Given information:
★ ★ ★ ★ ★
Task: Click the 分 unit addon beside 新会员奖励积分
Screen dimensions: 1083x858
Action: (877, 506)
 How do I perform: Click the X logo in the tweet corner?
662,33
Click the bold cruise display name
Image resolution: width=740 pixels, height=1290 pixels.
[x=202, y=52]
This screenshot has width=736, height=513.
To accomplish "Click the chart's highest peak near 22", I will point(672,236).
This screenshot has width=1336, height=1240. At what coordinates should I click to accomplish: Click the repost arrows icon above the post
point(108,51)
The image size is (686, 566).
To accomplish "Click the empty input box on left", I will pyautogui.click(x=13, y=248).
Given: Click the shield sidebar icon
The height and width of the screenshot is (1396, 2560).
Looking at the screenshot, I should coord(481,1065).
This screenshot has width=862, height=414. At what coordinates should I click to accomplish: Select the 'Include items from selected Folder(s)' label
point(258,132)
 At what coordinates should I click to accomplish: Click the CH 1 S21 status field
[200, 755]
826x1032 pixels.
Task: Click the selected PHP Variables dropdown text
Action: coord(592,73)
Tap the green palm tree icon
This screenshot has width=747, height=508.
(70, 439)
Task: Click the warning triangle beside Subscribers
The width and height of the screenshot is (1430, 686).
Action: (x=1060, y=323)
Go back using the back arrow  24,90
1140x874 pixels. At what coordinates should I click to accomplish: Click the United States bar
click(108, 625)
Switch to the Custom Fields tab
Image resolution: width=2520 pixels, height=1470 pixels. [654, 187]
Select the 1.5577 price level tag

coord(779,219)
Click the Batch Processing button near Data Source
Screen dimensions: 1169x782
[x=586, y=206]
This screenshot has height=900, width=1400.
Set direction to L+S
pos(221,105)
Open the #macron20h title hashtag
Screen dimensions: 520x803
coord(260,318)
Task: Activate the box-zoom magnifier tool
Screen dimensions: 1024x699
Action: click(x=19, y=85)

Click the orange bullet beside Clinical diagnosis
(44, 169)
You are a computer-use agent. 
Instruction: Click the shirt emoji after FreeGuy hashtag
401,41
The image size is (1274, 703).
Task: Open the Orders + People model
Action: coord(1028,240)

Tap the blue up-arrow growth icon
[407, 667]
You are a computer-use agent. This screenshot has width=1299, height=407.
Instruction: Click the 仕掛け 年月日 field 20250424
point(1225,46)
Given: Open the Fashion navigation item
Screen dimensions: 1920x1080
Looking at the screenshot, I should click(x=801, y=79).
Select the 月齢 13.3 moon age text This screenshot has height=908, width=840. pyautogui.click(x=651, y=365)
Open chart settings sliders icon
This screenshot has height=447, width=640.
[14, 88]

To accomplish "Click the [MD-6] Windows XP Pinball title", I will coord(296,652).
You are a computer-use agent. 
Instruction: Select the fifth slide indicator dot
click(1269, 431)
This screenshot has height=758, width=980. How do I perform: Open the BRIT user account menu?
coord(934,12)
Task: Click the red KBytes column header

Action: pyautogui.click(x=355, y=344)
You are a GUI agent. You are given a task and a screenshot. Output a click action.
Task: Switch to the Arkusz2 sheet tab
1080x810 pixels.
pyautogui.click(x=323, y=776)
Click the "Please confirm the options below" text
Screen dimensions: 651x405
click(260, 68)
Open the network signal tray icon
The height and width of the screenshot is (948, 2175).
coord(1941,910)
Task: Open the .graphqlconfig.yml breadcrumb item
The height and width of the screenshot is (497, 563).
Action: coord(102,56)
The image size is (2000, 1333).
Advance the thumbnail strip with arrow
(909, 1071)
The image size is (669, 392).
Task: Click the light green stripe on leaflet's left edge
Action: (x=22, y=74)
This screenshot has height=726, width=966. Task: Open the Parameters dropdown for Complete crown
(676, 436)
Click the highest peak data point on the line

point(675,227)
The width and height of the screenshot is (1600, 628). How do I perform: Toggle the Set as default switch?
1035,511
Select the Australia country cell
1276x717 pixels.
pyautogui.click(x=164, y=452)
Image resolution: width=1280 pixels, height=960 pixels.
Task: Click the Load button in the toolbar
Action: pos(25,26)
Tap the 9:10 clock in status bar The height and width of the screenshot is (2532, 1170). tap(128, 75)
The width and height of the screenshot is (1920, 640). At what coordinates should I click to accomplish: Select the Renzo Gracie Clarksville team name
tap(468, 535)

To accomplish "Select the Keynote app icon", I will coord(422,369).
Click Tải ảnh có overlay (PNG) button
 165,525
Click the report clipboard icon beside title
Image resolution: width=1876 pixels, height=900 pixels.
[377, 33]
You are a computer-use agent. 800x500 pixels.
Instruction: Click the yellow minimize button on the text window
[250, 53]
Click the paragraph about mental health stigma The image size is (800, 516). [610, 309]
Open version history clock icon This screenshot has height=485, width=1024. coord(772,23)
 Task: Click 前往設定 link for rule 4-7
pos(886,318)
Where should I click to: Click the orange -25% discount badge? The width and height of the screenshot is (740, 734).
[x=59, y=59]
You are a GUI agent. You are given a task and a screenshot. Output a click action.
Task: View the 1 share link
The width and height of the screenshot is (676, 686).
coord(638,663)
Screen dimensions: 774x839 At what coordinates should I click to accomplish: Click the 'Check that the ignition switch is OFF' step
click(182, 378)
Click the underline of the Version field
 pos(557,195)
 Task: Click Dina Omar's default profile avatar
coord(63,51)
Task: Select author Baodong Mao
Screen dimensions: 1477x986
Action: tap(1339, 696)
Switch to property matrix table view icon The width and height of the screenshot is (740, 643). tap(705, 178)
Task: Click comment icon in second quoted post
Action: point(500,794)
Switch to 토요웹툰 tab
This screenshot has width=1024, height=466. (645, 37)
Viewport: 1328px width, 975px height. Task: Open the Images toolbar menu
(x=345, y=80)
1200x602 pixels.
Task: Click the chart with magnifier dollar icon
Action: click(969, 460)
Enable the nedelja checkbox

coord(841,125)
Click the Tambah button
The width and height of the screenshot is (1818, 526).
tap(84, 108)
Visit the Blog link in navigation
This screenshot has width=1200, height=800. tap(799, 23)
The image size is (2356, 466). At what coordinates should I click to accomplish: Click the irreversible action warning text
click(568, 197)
★ ★ ★ ★ ★
Prompt: Return the whole listing exactly.

Answer:
Task: Click the 分 unit addon beside 新会员奖励积分
Screen dimensions: 1083x858
Action: (877, 506)
 How do I perform: Click the X logo in the tweet corner?
662,33
Click the bold cruise display name
Image resolution: width=740 pixels, height=1290 pixels.
[x=202, y=52]
This screenshot has width=736, height=513.
To accomplish "Click the chart's highest peak near 22", I will point(672,236).
This screenshot has width=1336, height=1240. At what coordinates should I click to accomplish: Click the repost arrows icon above the post
point(108,51)
The image size is (686, 566).
To accomplish "Click the empty input box on left", I will pyautogui.click(x=13, y=248).
Given: Click the shield sidebar icon
The height and width of the screenshot is (1396, 2560).
Looking at the screenshot, I should coord(481,1065).
This screenshot has width=862, height=414. At what coordinates should I click to accomplish: Select the 'Include items from selected Folder(s)' label
point(258,132)
 At what coordinates should I click to accomplish: Click the CH 1 S21 status field
[200, 755]
826x1032 pixels.
Task: Click the selected PHP Variables dropdown text
Action: coord(592,73)
Tap the green palm tree icon
This screenshot has width=747, height=508.
(70, 439)
Task: Click the warning triangle beside Subscribers
The width and height of the screenshot is (1430, 686).
Action: (x=1060, y=323)
Go back using the back arrow  24,90
1140x874 pixels. At what coordinates should I click to accomplish: Click the United States bar
click(108, 625)
Switch to the Custom Fields tab
Image resolution: width=2520 pixels, height=1470 pixels. [654, 187]
Select the 1.5577 price level tag

coord(779,219)
Click the Batch Processing button near Data Source
Screen dimensions: 1169x782
[x=586, y=206]
This screenshot has height=900, width=1400.
Set direction to L+S
pos(221,105)
Open the #macron20h title hashtag
Screen dimensions: 520x803
coord(260,318)
Task: Activate the box-zoom magnifier tool
Screen dimensions: 1024x699
Action: click(x=19, y=85)

Click the orange bullet beside Clinical diagnosis
(44, 169)
You are a computer-use agent. 
Instruction: Click the shirt emoji after FreeGuy hashtag
401,41
The image size is (1274, 703).
Task: Open the Orders + People model
Action: coord(1028,240)

Tap the blue up-arrow growth icon
[407, 667]
You are a computer-use agent. This screenshot has width=1299, height=407.
Instruction: Click the 仕掛け 年月日 field 20250424
point(1225,46)
Given: Open the Fashion navigation item
Screen dimensions: 1920x1080
Looking at the screenshot, I should click(x=801, y=79).
Select the 月齢 13.3 moon age text This screenshot has height=908, width=840. pyautogui.click(x=651, y=365)
Open chart settings sliders icon
This screenshot has height=447, width=640.
[14, 88]

To accomplish "Click the [MD-6] Windows XP Pinball title", I will coord(296,652).
You are a computer-use agent. 
Instruction: Select the fifth slide indicator dot
click(1269, 431)
This screenshot has height=758, width=980. How do I perform: Open the BRIT user account menu?
coord(934,12)
Task: Click the red KBytes column header

Action: pyautogui.click(x=355, y=344)
You are a GUI agent. You are given a task and a screenshot. Output a click action.
Task: Switch to the Arkusz2 sheet tab
1080x810 pixels.
pyautogui.click(x=323, y=776)
Click the "Please confirm the options below" text
Screen dimensions: 651x405
click(260, 68)
Open the network signal tray icon
The height and width of the screenshot is (948, 2175).
coord(1941,910)
Task: Open the .graphqlconfig.yml breadcrumb item
The height and width of the screenshot is (497, 563).
Action: coord(102,56)
The image size is (2000, 1333).
Advance the thumbnail strip with arrow
(909, 1071)
The image size is (669, 392).
Task: Click the light green stripe on leaflet's left edge
Action: (x=22, y=74)
This screenshot has height=726, width=966. Task: Open the Parameters dropdown for Complete crown
(676, 436)
Click the highest peak data point on the line

point(675,227)
The width and height of the screenshot is (1600, 628). How do I perform: Toggle the Set as default switch?
1035,511
Select the Australia country cell
1276x717 pixels.
pyautogui.click(x=164, y=452)
Image resolution: width=1280 pixels, height=960 pixels.
Task: Click the Load button in the toolbar
Action: pos(25,26)
Tap the 9:10 clock in status bar The height and width of the screenshot is (2532, 1170). tap(128, 75)
The width and height of the screenshot is (1920, 640). At what coordinates should I click to accomplish: Select the Renzo Gracie Clarksville team name
tap(468, 535)

To accomplish "Select the Keynote app icon", I will coord(422,369).
Click Tải ảnh có overlay (PNG) button
 165,525
Click the report clipboard icon beside title
Image resolution: width=1876 pixels, height=900 pixels.
[377, 33]
You are a computer-use agent. 800x500 pixels.
Instruction: Click the yellow minimize button on the text window
[250, 53]
Click the paragraph about mental health stigma The image size is (800, 516). [610, 309]
Open version history clock icon This screenshot has height=485, width=1024. coord(772,23)
 Task: Click 前往設定 link for rule 4-7
pos(886,318)
Where should I click to: Click the orange -25% discount badge? The width and height of the screenshot is (740, 734).
[x=59, y=59]
You are a GUI agent. You are given a task and a screenshot. Output a click action.
Task: View the 1 share link
The width and height of the screenshot is (676, 686).
coord(638,663)
Screen dimensions: 774x839 At what coordinates should I click to accomplish: Click the 'Check that the ignition switch is OFF' step
click(182, 378)
Click the underline of the Version field
 pos(557,195)
 Task: Click Dina Omar's default profile avatar
coord(63,51)
Task: Select author Baodong Mao
Screen dimensions: 1477x986
Action: tap(1339, 696)
Switch to property matrix table view icon The width and height of the screenshot is (740, 643). tap(705, 178)
Task: Click comment icon in second quoted post
Action: point(500,794)
Switch to 토요웹툰 tab
This screenshot has width=1024, height=466. (645, 37)
Viewport: 1328px width, 975px height. Task: Open the Images toolbar menu
(x=345, y=80)
1200x602 pixels.
Task: Click the chart with magnifier dollar icon
Action: click(969, 460)
Enable the nedelja checkbox

coord(841,125)
Click the Tambah button
The width and height of the screenshot is (1818, 526).
tap(84, 108)
Visit the Blog link in navigation
This screenshot has width=1200, height=800. tap(799, 23)
The image size is (2356, 466). At what coordinates should I click to accomplish: Click the irreversible action warning text
click(568, 197)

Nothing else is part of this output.